Brüssel. Diese Woche findet in Brüssel die sechste Verhandlungsrunde zu TTIP statt. Das Kürzel steht für "Transatlantic Trade and Investment Partnership" und bedeutet ein Freihandelsabkommen zwischen EU und USA. Diese enge Kooperation zwischen den beiden größten Wirtschaftsblöcken wäre der größte Wirtschaftsvertrag der Welt. Und sie sorgt für gehörige Unruhe und Proteste. Von Chlorhühnern und Hormonfleisch ist die Rede. Allerdings geht es in den Verhandlungen zwischen Offiziellen der US-Regierung und der EU-Kommission auch um Fragen von harmonisierten Standards - und von geistigem Eigentum.

Worum es sich dabei ganz genau handelt, ist für alle einigermaßen verwirrend, denn der Umfang der bilateralen Gespräche ist nicht genau bekannt. Intransparent und undemokratisch seien sie, schimpfen die Kritiker.

Die EU-Kommission hat mittlerweile erkannt, dass diese Geheimniskrämerei dem Abkommen mehr schadet als nutzt. Und wird dem ebenfalls diese Woche in Straßburg tagenden Europäischen Parlament zu dieser Verhandlungsrunde heute, Dienstag, Rede und Antwort stehen. In dieser Runde geht es um Arbeitnehmerrechte sowie den freien Zugang zu Energie- und Rohstoffmärkten. Die USA schotten ihren Energiemarkt weitgehend ab, unter dem Kürzel "nationale Sicherheit" wird die Konkurrenz draußen gelassen. Auch beim Energie-Export gibt es in den USA umfassende Beschränkungen.

Die Vorbehalte sind groß, am Montag forderte in Brüssel die linke Fraktion im Europaparlament - gemeinsam mit der Nichtregierungsorganisation Attac - den sofortigen Stopp der TTIP-Verhandlungen.

Und tatsächlich steht der - heute zu wählende - neue Kommissionschef Jean-Claude Juncker dem Freihandelsabkommen mit den USA reservierter gegenüber als der im Oktober abtretende Jose Manuel Barroso. Auch Karel de Gucht, der als Handelskommissar derzeit die Verhandlungen führt, wird ab November nicht mehr im Amt sein. Wer ihm nachfolgt, ist offen. In Brüssel wird damit spekuliert, den Briten diesen einflussreichen Posten anzubieten, um David Cameron zu besänftigen. Dies wird in den großen Fraktionen des EU-Parlaments allerdings kritisch gesehen. Ungebremster Wirtschaftsliberalismus ist in Brüssel derzeit nicht hoch angesehen, und das Freihandelsabkommen - so wird befürchtet - würde den multinationalen Konzernen Rechte sichern, die kein Privater hat: die Unabhängigkeit von Gerichten und nationalen Gesetzen. Das soll ein Investitionsschutzabkommen garantieren, Bestandteil des TTIP. Stimmt nicht, kontert die EU-Kommission.

Die USA drängen

Ob allerdings die im Entstehen befindliche neue EU-Kommission dies auch so sieht, ist nicht klar. Die USA jedenfalls sind klar für dieses Abkommen. Ein Vertreter der US-Handelskammer sagte unter Zusicherung von Anonymität der "Wiener Zeitung" recht offen, warum: "Die großen US-Konzerne machen in Summe fast 60 Prozent ihrer Gewinne auf dem europäischen Markt. Mit dem Abkommen können wir dies besser absichern als ohne."

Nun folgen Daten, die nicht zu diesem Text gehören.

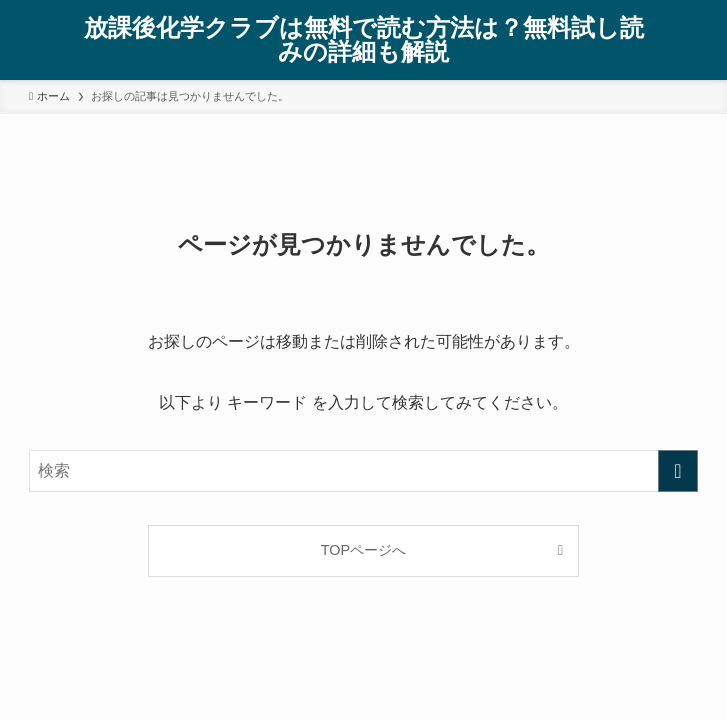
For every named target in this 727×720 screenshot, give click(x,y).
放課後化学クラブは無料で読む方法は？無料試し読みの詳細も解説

Bleibt also die Frage, was das Abkommen Europa bringt. Ein zusätzliches Umsatzvolumen von 120 Milliarden Euro, wenn der US-Markt offen ist, so die Berechnung der EU-Kommission. Allerdings wissen sich die europäischen Konzerne jetzt schon zu helfen, wie das Beispiel Automobilindustrie zeigt: BMW, Daimler und VW errichten mit Milliardenaufwand neue Werke in Mexiko. Denn Mexiko hat mit den USA und mit der EU Handelsabkommen. Von dort können also ohne tarifäre Hemmnisse Autos sowohl in die USA als auch nach Europa exportiert werden.

Und schon im Wahlkampf ließ der kommende Kommissionspräsident Juncker Distanz zum Abkommen erkennen. Europäische Standards in Verbraucher- und Datenschutz müssten voll aufrecht bleiben, sonst könne er dem nicht zustimmen.

Die sechste Verhandlungsrunde diese Woche in Brüssel wird ungerührt durchgeführt, aber wohin die Reise dieser Karawane führt, ist nach den personellen Neuerungen in Brüssel unsicherer als je zuvor.